A CONVERSATION-PRAGMATIC APPROACH TO EXPLORE TURKISH INTERNATIONAL STUDENTS’ CONCEPTUAL SOCIALIZATION IN THE UNITED STATES
Abstract
The present study explores Turkish international students’ conceptual socialization by examining their social interactions with American speakers to look for the ways they coordinated modes of communication through social and linguistic means. A conversational-pragmatic approach was employed to examine the data coming from the video-recordings of a formal, social event held at a U.S. university. The findings indicated that the Turkish students had almost an equal number of endeavors to establish rapport with the American guests and overlapping speech was one of the strategies they employed for rapport increment. Turkish students overused the speech formulas and situation-bound utterances mostly to express gratitude, while the idioms and phrasal verbs were more common in American speakers’ utterances.

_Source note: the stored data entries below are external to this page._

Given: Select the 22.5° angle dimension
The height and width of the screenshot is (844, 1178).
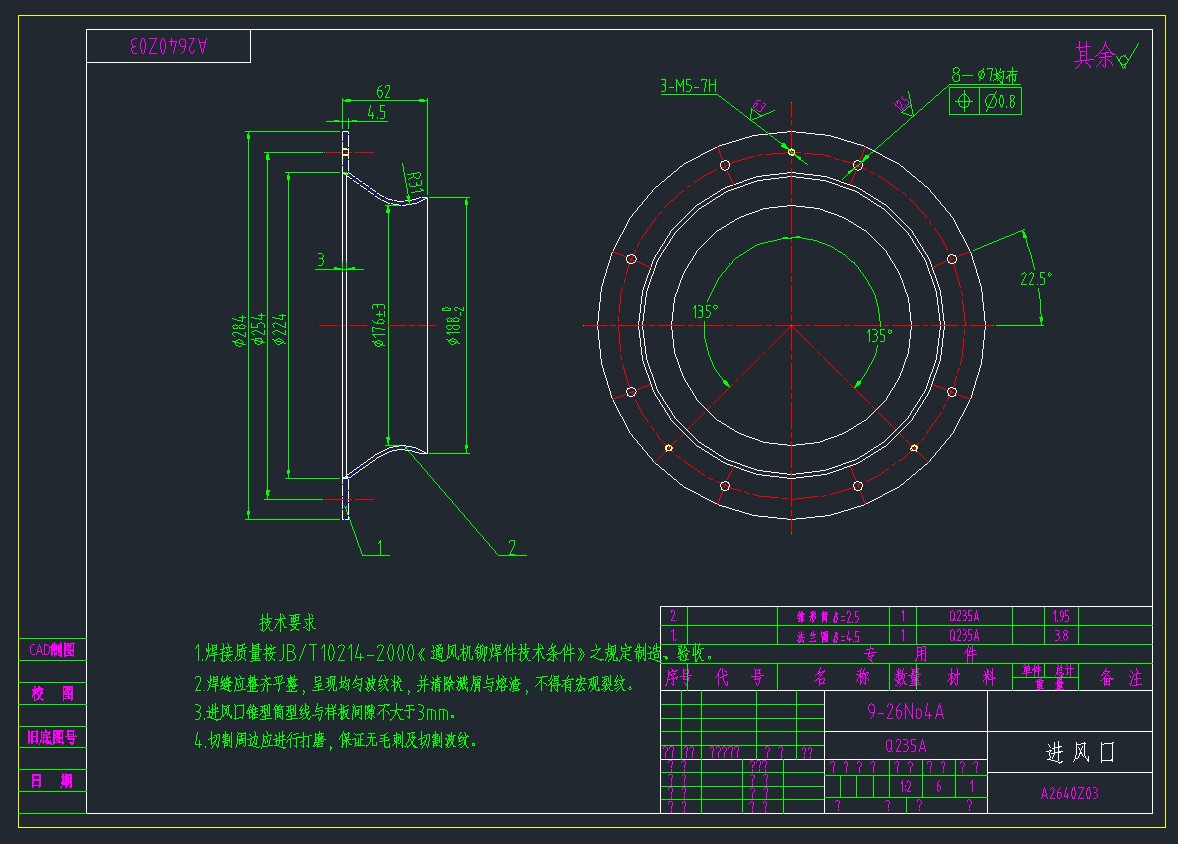Looking at the screenshot, I should (x=1035, y=280).
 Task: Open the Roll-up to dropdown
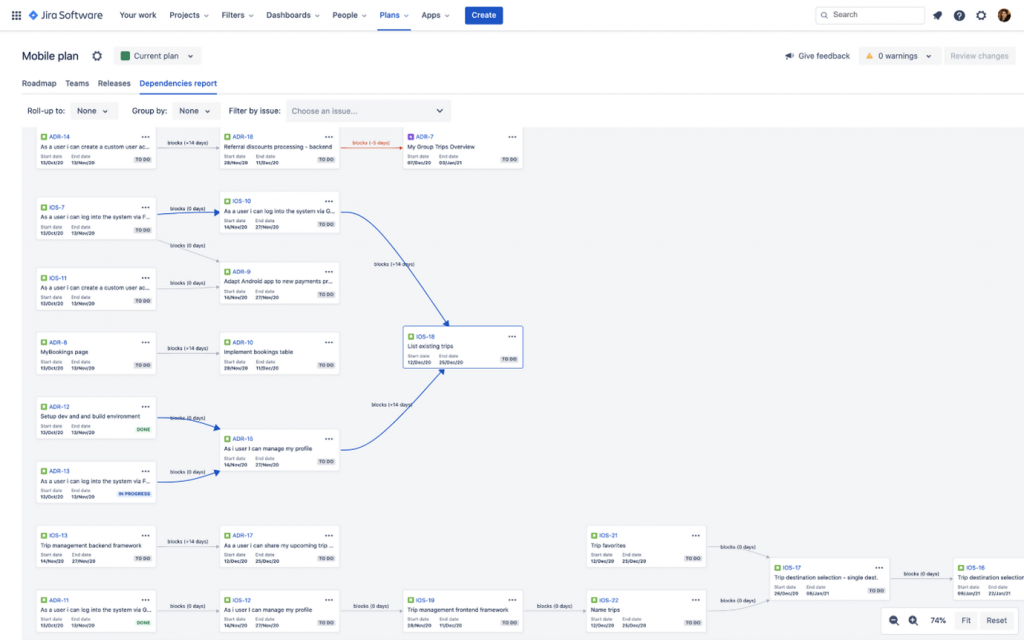[x=94, y=110]
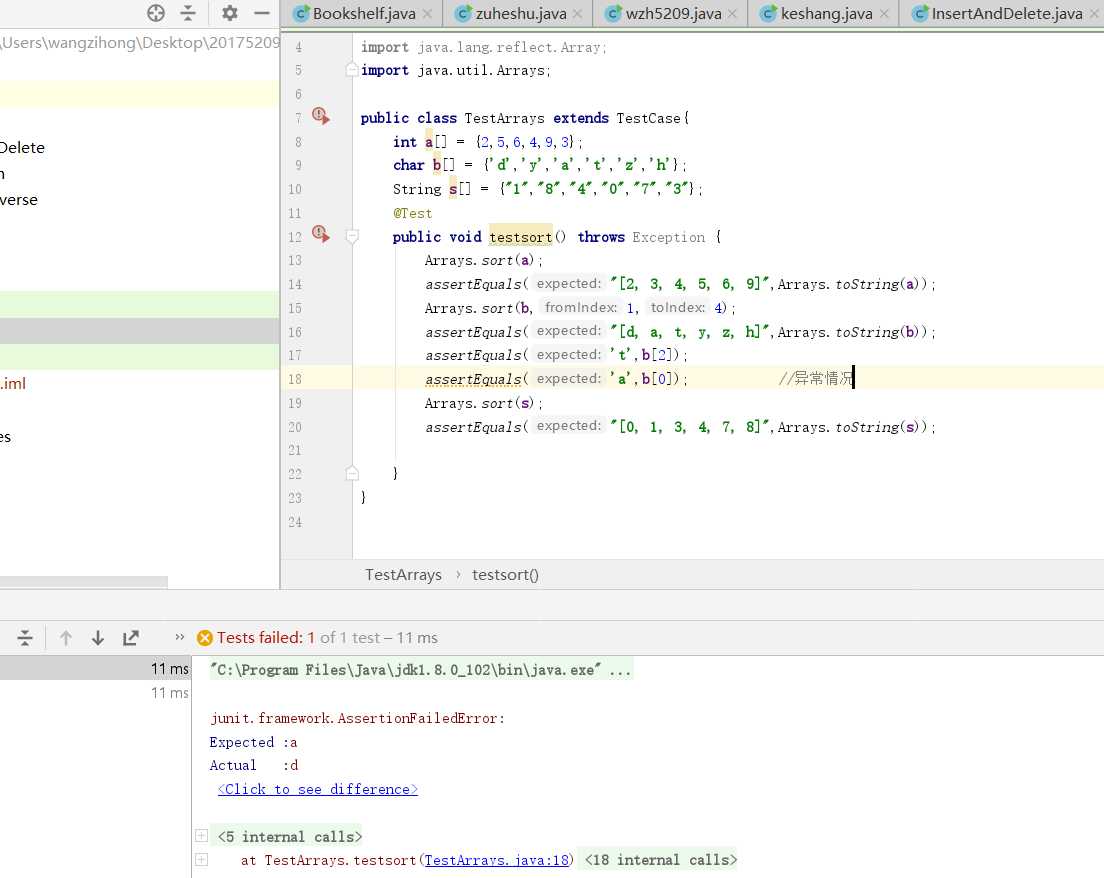
Task: Click run test icon beside class TestArrays
Action: (320, 117)
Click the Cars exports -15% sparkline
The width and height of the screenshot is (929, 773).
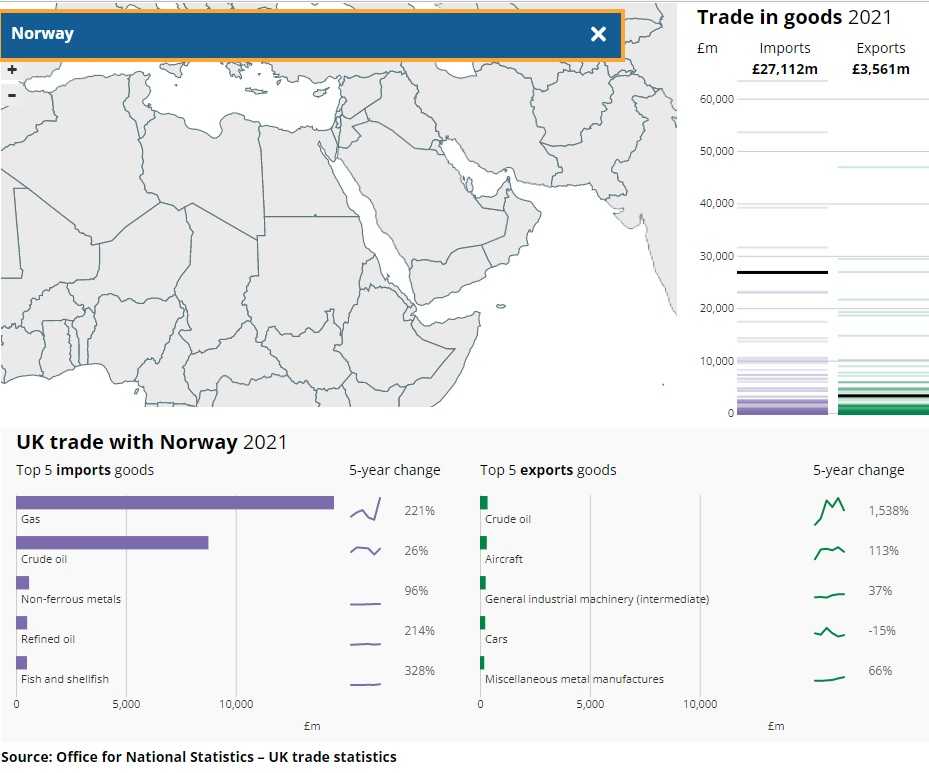(830, 631)
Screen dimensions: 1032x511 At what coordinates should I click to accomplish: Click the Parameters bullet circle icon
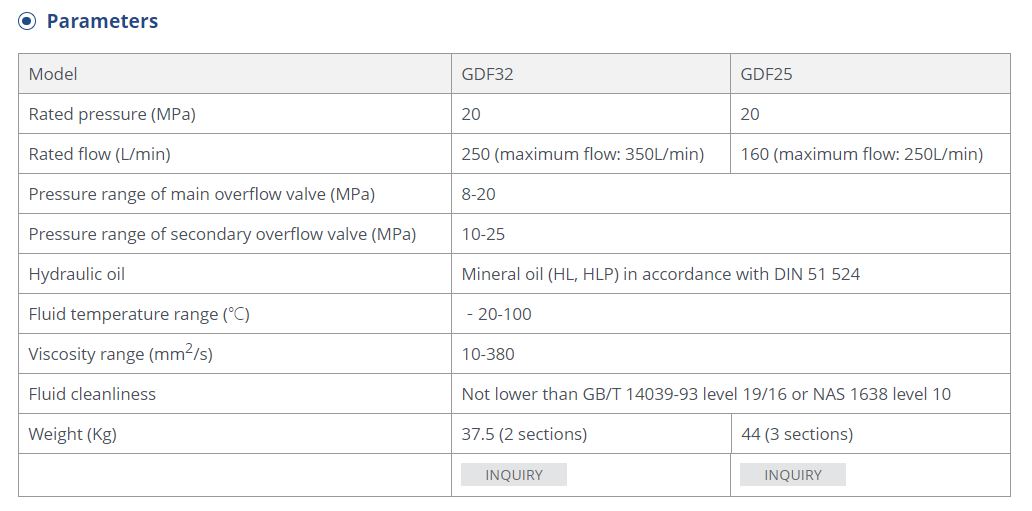pyautogui.click(x=27, y=21)
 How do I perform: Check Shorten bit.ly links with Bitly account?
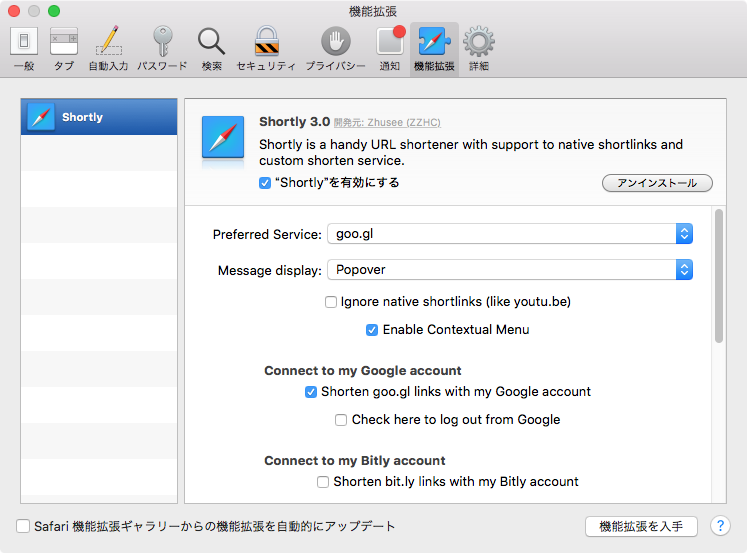point(323,482)
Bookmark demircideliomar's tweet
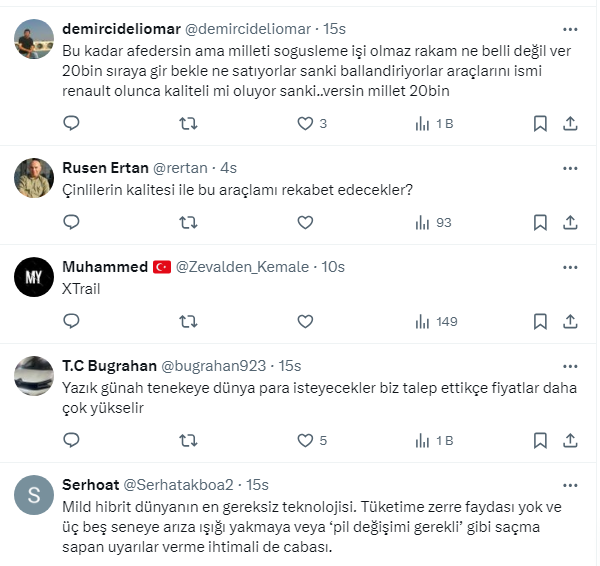 540,123
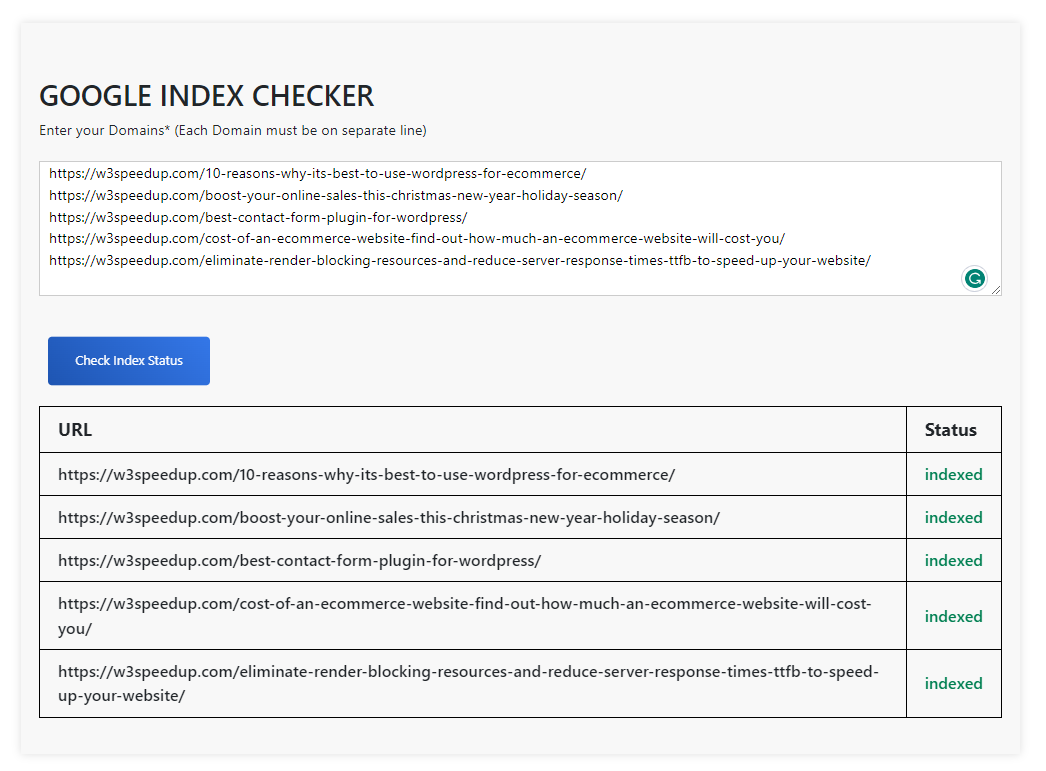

The findings provide insights into Turkish students’ conceptual socialization since they socially as well as linguistically demonstrated appropriate behaviors during their conversations with the American guests. While the findings of this study can only be interpreted according to this specific social occasion and might not be generalized to the Turkish students’ socialization in different social contexts within the American culture, the study with its naturalistic data does fill a gap in the literature which has been dominated with classroom contexts and artificial language production tasks.